··· Data for this task ···

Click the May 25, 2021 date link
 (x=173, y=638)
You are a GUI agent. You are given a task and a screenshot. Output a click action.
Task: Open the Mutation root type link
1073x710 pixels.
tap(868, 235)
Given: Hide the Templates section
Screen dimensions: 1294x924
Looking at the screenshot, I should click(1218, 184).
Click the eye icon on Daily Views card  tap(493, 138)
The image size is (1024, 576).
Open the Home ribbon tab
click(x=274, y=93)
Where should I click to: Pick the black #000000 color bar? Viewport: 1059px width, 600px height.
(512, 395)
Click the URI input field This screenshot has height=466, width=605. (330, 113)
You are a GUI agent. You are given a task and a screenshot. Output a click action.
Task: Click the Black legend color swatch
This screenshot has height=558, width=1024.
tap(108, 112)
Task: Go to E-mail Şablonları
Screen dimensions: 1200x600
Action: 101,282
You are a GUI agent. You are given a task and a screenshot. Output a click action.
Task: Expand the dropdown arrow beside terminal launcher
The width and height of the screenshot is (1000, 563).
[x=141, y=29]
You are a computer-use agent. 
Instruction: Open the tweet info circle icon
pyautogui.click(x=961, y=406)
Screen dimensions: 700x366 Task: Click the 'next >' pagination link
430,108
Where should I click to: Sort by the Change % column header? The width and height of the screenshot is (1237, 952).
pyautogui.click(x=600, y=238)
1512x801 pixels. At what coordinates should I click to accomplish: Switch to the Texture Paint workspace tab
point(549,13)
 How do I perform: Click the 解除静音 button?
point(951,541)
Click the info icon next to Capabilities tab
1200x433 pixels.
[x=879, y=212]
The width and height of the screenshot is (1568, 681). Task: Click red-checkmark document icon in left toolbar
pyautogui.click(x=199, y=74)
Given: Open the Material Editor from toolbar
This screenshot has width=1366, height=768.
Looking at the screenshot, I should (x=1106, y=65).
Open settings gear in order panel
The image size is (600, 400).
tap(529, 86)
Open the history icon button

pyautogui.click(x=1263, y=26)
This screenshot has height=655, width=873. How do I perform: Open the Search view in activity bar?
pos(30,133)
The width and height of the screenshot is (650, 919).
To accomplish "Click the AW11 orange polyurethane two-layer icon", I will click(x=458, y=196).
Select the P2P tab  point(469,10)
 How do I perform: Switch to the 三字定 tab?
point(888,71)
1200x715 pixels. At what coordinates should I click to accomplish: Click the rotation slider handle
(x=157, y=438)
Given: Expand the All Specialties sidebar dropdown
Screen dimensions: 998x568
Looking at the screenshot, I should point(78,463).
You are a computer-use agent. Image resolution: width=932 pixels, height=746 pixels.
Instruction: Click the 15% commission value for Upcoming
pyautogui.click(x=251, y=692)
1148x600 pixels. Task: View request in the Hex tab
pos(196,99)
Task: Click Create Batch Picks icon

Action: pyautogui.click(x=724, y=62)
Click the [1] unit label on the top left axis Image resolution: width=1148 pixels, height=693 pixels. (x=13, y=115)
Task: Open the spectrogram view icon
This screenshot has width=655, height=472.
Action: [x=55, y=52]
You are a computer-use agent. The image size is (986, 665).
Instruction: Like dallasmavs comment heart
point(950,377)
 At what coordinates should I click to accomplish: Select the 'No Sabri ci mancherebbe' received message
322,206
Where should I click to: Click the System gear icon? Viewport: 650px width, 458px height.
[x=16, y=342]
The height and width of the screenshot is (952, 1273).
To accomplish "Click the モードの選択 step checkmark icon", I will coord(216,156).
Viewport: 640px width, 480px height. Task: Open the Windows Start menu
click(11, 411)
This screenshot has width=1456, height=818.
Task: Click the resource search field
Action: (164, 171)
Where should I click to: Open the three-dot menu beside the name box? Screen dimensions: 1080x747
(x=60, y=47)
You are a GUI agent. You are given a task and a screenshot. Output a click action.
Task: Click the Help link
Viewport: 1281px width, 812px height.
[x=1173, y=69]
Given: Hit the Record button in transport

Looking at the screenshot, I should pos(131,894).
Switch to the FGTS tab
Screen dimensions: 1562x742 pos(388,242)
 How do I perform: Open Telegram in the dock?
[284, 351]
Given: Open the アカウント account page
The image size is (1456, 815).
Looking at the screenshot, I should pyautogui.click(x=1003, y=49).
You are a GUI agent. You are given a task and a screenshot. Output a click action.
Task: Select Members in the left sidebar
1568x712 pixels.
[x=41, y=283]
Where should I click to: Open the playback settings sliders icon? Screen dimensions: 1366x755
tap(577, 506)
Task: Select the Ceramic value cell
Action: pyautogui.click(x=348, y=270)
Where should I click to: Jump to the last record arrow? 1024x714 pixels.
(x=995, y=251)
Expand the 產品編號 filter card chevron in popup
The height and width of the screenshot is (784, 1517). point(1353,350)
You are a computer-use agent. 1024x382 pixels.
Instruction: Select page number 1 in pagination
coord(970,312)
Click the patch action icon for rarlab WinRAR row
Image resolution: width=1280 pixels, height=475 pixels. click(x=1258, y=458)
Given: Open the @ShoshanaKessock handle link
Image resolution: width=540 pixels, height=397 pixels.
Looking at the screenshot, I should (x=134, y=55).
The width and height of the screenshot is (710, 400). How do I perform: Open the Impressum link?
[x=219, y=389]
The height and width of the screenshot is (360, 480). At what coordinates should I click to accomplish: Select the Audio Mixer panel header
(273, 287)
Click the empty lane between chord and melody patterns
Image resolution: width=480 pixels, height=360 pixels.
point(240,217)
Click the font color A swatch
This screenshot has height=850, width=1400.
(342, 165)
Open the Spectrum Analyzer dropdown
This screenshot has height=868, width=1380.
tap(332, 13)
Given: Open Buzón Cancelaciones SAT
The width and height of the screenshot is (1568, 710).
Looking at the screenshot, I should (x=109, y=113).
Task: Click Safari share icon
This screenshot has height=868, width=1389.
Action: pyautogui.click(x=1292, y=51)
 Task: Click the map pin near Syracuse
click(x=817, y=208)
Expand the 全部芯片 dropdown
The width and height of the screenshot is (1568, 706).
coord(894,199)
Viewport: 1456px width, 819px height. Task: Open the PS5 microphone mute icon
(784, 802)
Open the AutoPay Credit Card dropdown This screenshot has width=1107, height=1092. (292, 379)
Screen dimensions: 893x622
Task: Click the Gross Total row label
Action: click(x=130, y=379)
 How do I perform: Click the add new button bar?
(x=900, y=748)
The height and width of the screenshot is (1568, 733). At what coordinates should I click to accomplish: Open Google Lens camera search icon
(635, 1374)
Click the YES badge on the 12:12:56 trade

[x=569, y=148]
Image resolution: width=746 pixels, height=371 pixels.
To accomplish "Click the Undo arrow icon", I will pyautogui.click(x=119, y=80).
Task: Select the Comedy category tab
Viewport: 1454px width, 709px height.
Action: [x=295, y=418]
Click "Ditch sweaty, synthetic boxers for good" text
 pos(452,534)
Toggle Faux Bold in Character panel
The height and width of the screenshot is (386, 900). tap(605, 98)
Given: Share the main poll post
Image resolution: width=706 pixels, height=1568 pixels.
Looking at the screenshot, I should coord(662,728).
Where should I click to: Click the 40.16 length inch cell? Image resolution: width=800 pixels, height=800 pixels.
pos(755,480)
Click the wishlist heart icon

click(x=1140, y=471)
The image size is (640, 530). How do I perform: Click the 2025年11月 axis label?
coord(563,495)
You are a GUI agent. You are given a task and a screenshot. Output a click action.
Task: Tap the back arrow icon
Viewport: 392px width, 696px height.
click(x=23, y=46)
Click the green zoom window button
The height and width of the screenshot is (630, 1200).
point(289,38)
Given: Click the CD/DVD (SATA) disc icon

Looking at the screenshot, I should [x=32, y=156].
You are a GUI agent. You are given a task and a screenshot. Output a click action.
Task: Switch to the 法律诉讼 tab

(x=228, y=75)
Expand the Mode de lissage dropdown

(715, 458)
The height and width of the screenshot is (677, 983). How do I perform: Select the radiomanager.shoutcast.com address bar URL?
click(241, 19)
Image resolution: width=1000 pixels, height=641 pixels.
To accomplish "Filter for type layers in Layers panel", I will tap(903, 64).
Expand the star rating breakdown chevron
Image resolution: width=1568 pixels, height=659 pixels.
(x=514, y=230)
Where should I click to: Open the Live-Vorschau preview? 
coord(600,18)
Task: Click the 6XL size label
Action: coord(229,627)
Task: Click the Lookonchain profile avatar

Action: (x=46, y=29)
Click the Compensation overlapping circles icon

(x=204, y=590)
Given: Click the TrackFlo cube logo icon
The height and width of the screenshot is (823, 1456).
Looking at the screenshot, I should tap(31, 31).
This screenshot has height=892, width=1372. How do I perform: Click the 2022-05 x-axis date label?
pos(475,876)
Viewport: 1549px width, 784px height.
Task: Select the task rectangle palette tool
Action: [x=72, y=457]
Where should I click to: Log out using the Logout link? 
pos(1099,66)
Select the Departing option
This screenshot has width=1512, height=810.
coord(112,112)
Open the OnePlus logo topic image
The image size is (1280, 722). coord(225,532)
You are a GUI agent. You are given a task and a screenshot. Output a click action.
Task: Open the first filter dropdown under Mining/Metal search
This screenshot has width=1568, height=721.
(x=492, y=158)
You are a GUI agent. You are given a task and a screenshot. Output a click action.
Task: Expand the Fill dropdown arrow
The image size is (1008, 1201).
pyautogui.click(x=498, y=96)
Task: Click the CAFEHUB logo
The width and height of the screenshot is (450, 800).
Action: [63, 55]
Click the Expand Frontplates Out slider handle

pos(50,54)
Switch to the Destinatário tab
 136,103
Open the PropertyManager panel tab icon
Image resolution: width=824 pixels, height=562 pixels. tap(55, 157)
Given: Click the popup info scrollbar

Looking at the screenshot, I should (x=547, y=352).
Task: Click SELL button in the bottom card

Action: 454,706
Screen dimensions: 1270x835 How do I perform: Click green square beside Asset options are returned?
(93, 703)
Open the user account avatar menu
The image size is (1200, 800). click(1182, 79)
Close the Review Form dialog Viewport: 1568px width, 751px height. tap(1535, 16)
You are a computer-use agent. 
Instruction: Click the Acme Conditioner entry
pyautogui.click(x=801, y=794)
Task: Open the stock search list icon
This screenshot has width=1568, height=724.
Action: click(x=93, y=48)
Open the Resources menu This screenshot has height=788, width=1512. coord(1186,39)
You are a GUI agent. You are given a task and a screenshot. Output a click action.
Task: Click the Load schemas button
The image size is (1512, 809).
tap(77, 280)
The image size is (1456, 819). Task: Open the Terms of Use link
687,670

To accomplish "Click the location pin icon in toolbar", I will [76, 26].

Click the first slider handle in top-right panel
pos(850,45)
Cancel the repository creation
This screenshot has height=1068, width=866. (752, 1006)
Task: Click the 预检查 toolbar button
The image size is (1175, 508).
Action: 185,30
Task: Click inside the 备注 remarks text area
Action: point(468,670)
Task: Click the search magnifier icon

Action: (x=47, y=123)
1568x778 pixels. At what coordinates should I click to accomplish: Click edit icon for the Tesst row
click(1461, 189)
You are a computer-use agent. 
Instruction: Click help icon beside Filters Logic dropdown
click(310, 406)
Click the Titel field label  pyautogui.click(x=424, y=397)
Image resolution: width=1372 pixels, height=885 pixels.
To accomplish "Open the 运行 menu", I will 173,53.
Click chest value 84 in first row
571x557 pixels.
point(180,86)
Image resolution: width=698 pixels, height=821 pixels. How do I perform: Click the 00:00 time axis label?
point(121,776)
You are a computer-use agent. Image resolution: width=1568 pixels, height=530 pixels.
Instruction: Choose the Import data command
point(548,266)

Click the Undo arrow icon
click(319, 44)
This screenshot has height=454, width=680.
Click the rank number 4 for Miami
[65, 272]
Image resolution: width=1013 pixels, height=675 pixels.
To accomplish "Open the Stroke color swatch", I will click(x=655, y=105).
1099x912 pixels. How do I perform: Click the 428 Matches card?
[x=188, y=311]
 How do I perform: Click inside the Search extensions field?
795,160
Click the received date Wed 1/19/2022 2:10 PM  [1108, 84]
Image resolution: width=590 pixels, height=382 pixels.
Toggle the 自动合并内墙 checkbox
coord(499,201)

···

Work to do :: Extract the rows starting at the line containing "1512x801 pixels. At" and ending at the line containing "Click the [1]", both included, and reproduce those lines verbatim.

Answer below ::
1512x801 pixels. At what coordinates should I click to accomplish: Switch to the Texture Paint workspace tab
point(549,13)
 How do I perform: Click the 解除静音 button?
point(951,541)
Click the info icon next to Capabilities tab
1200x433 pixels.
[x=879, y=212]
The width and height of the screenshot is (1568, 681). Task: Click red-checkmark document icon in left toolbar
pyautogui.click(x=199, y=74)
Given: Open the Material Editor from toolbar
This screenshot has width=1366, height=768.
Looking at the screenshot, I should (x=1106, y=65).
Open settings gear in order panel
The image size is (600, 400).
tap(529, 86)
Open the history icon button

pyautogui.click(x=1263, y=26)
This screenshot has height=655, width=873. How do I perform: Open the Search view in activity bar?
pos(30,133)
The width and height of the screenshot is (650, 919).
To accomplish "Click the AW11 orange polyurethane two-layer icon", I will click(x=458, y=196).
Select the P2P tab  point(469,10)
 How do I perform: Switch to the 三字定 tab?
point(888,71)
1200x715 pixels. At what coordinates should I click to accomplish: Click the rotation slider handle
(x=157, y=438)
Given: Expand the All Specialties sidebar dropdown
Screen dimensions: 998x568
Looking at the screenshot, I should point(78,463).
You are a computer-use agent. Image resolution: width=932 pixels, height=746 pixels.
Instruction: Click the 15% commission value for Upcoming
pyautogui.click(x=251, y=692)
1148x600 pixels. Task: View request in the Hex tab
pos(196,99)
Task: Click Create Batch Picks icon

Action: pyautogui.click(x=724, y=62)
Click the [1] unit label on the top left axis Image resolution: width=1148 pixels, height=693 pixels. (x=13, y=115)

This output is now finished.